## Task description:
Quote every line of the records below word for word, without changing anything.

## Records on locating words and elements:
++++++
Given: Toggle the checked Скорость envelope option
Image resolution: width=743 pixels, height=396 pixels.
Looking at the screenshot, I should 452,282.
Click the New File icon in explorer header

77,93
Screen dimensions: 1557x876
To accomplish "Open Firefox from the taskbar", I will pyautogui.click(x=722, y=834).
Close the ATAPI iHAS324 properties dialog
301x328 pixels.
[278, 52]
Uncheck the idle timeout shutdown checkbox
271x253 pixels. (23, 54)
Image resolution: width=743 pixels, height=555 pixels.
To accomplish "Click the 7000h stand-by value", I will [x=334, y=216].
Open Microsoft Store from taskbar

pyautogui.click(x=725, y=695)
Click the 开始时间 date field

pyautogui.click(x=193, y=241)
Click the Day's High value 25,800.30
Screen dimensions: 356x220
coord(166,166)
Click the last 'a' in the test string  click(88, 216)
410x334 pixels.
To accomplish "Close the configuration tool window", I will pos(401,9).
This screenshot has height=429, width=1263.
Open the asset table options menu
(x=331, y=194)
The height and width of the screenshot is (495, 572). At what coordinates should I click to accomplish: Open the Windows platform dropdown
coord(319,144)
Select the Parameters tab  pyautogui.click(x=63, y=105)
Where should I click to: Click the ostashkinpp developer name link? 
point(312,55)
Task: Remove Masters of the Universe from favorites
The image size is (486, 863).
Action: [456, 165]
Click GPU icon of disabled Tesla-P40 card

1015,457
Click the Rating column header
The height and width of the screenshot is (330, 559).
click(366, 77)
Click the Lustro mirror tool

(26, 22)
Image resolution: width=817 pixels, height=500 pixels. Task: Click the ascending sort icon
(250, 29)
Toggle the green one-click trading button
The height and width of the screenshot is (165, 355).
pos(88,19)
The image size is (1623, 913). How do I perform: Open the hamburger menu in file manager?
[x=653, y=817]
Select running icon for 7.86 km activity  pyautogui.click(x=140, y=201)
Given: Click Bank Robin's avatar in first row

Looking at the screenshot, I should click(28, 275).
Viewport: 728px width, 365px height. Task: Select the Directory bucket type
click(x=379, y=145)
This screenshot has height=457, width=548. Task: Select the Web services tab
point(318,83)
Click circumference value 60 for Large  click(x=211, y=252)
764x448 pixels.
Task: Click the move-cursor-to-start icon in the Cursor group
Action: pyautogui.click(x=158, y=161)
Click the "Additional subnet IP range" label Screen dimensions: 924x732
++++++
## Solved problem:
Given: Toggle the checked Скорость envelope option
Image resolution: width=743 pixels, height=396 pixels.
Looking at the screenshot, I should 452,282.
Click the New File icon in explorer header

77,93
Screen dimensions: 1557x876
To accomplish "Open Firefox from the taskbar", I will pyautogui.click(x=722, y=834).
Close the ATAPI iHAS324 properties dialog
301x328 pixels.
[278, 52]
Uncheck the idle timeout shutdown checkbox
271x253 pixels. (23, 54)
Image resolution: width=743 pixels, height=555 pixels.
To accomplish "Click the 7000h stand-by value", I will [x=334, y=216].
Open Microsoft Store from taskbar

pyautogui.click(x=725, y=695)
Click the 开始时间 date field

pyautogui.click(x=193, y=241)
Click the Day's High value 25,800.30
Screen dimensions: 356x220
coord(166,166)
Click the last 'a' in the test string  click(88, 216)
410x334 pixels.
To accomplish "Close the configuration tool window", I will pos(401,9).
This screenshot has height=429, width=1263.
Open the asset table options menu
(x=331, y=194)
The height and width of the screenshot is (495, 572). At what coordinates should I click to accomplish: Open the Windows platform dropdown
coord(319,144)
Select the Parameters tab  pyautogui.click(x=63, y=105)
Where should I click to: Click the ostashkinpp developer name link? 
point(312,55)
Task: Remove Masters of the Universe from favorites
The image size is (486, 863).
Action: [456, 165]
Click GPU icon of disabled Tesla-P40 card

1015,457
Click the Rating column header
The height and width of the screenshot is (330, 559).
click(366, 77)
Click the Lustro mirror tool

(26, 22)
Image resolution: width=817 pixels, height=500 pixels. Task: Click the ascending sort icon
(250, 29)
Toggle the green one-click trading button
The height and width of the screenshot is (165, 355).
pos(88,19)
The image size is (1623, 913). How do I perform: Open the hamburger menu in file manager?
[x=653, y=817]
Select running icon for 7.86 km activity  pyautogui.click(x=140, y=201)
Given: Click Bank Robin's avatar in first row

Looking at the screenshot, I should click(28, 275).
Viewport: 728px width, 365px height. Task: Select the Directory bucket type
click(x=379, y=145)
This screenshot has height=457, width=548. Task: Select the Web services tab
point(318,83)
Click circumference value 60 for Large  click(x=211, y=252)
764x448 pixels.
Task: Click the move-cursor-to-start icon in the Cursor group
Action: pyautogui.click(x=158, y=161)
Click the "Additional subnet IP range" label Screen dimensions: 924x732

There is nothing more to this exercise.